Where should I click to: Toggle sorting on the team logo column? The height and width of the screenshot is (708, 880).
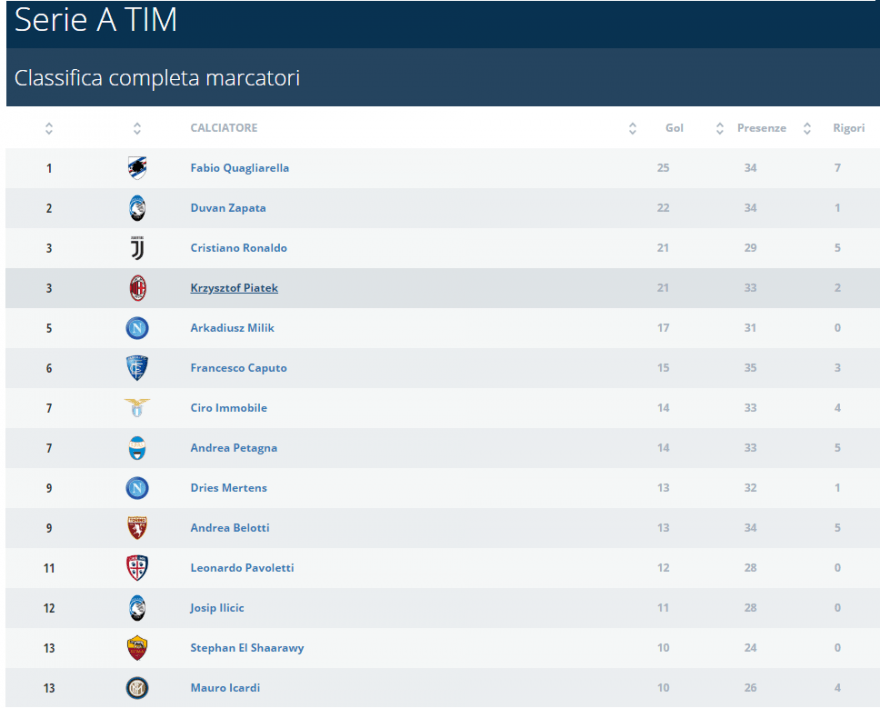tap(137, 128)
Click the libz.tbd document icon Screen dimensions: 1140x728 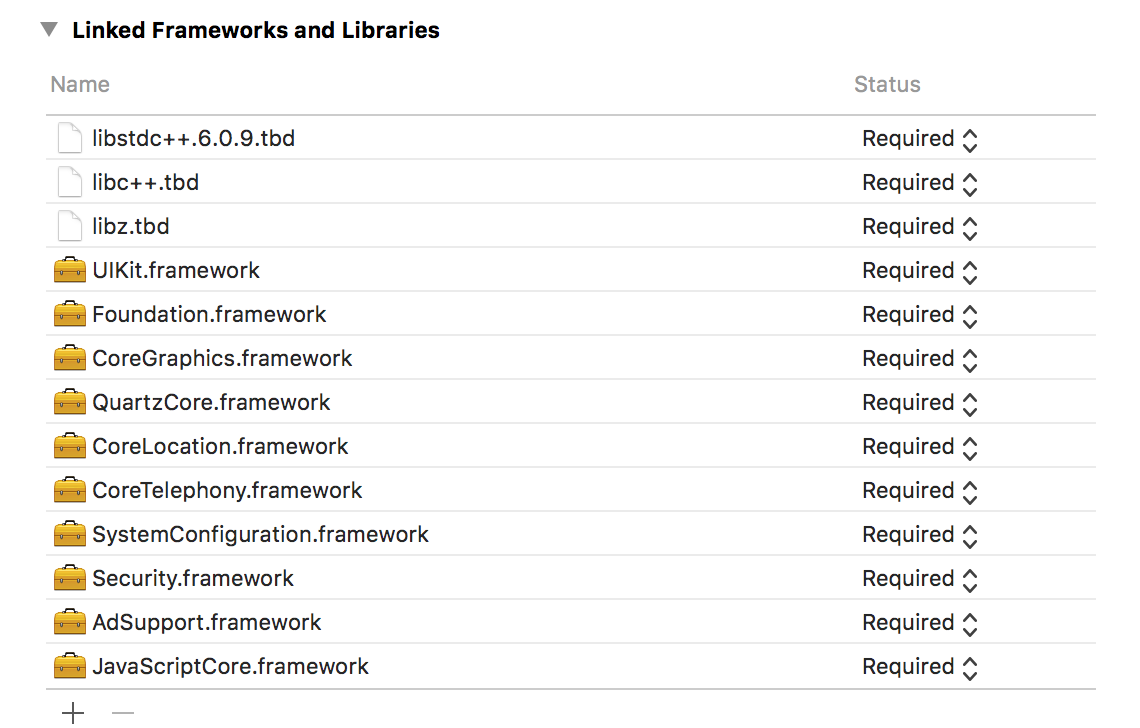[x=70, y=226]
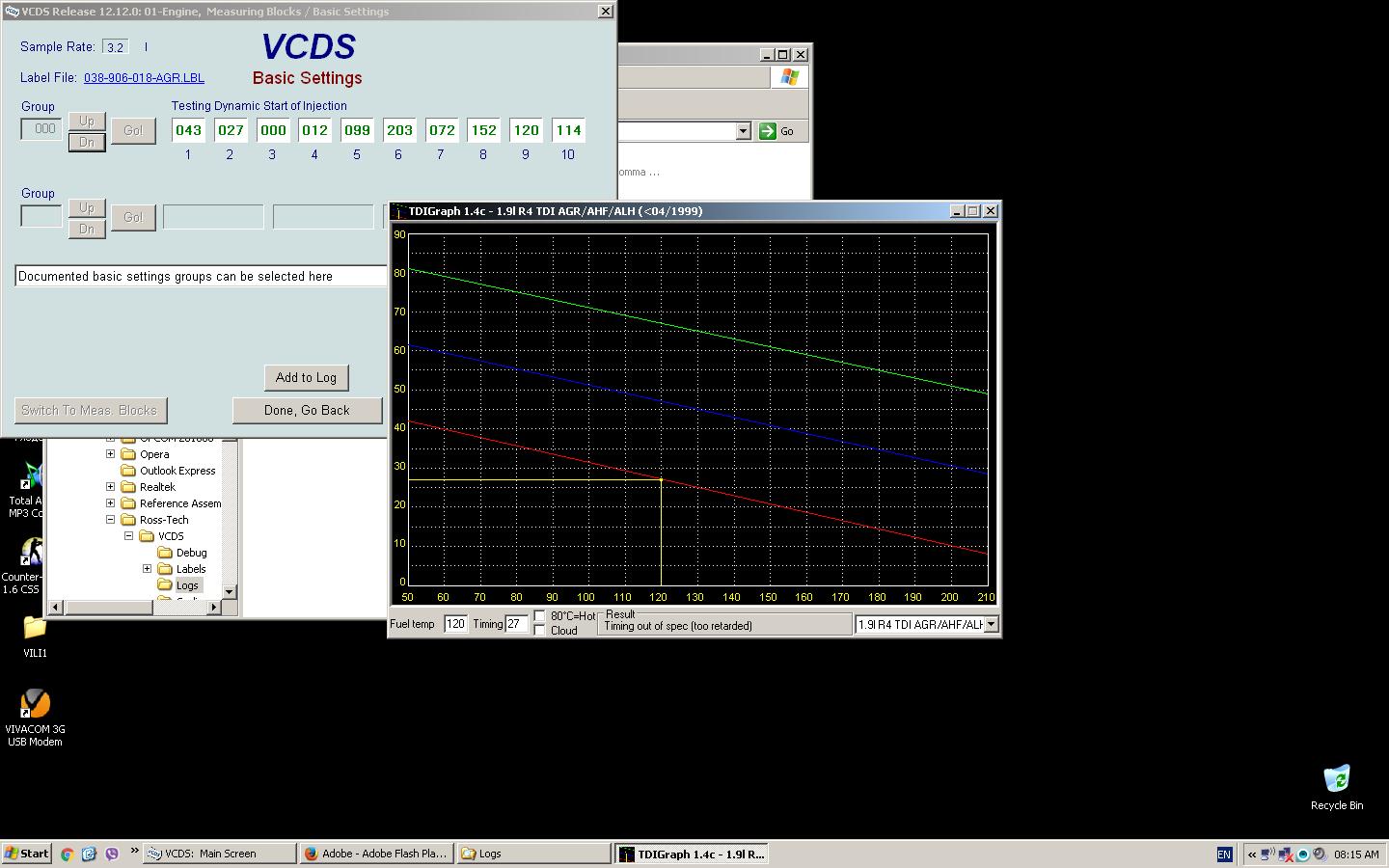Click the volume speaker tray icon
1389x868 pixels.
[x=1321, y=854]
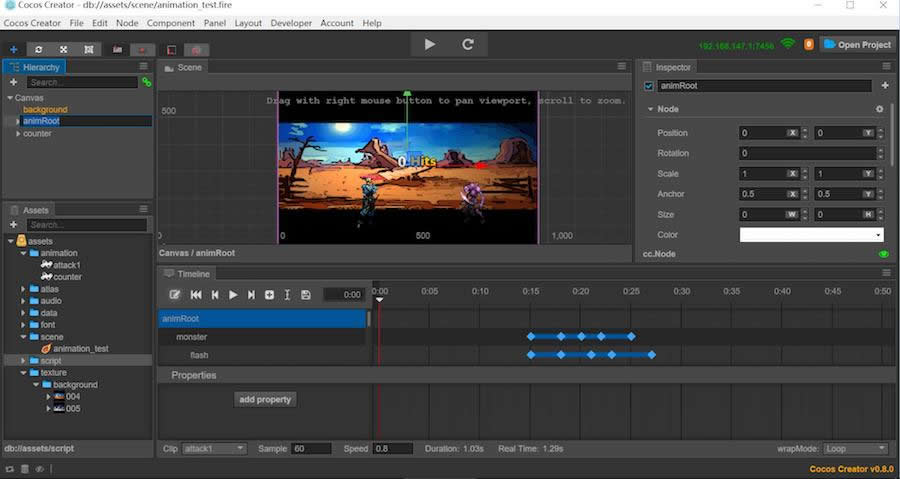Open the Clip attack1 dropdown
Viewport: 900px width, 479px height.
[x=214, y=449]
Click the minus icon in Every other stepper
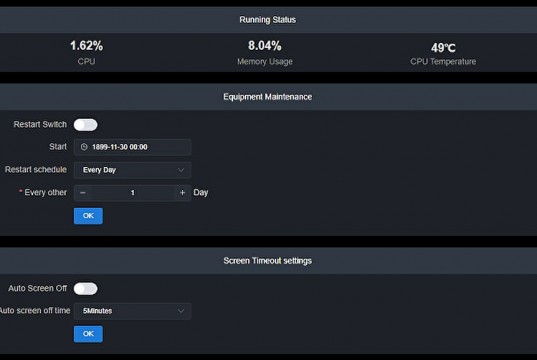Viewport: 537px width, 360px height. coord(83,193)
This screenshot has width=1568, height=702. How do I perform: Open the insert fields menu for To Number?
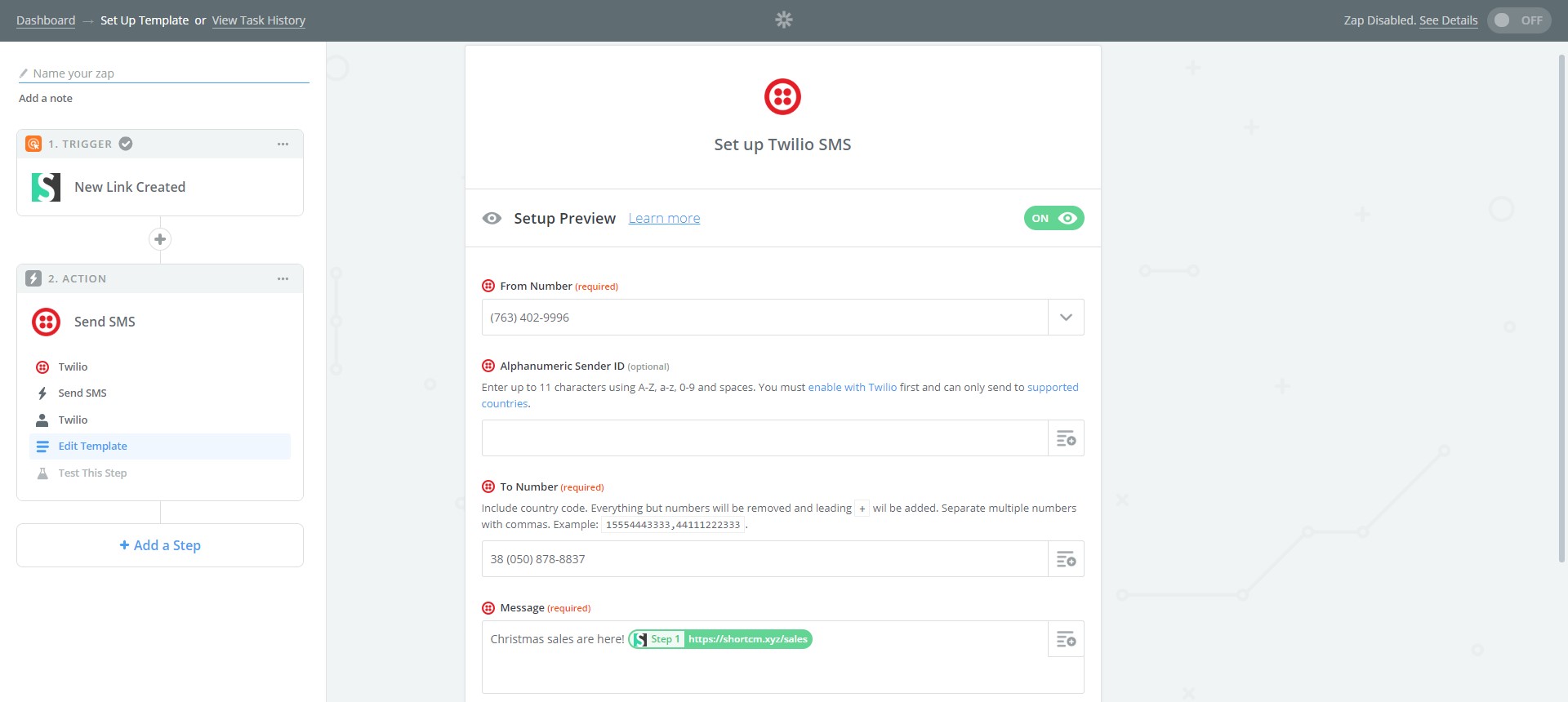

■ Exercise aim ■
A word-for-word repeat is expected of the lines from the one with "Click the minus icon in Every other stepper" to the end of the data, both included; pictures are not part of it.

■ Written answer ■
Click the minus icon in Every other stepper
Viewport: 537px width, 360px height. coord(83,193)
This screenshot has width=1568, height=702. How do I perform: Open the insert fields menu for To Number?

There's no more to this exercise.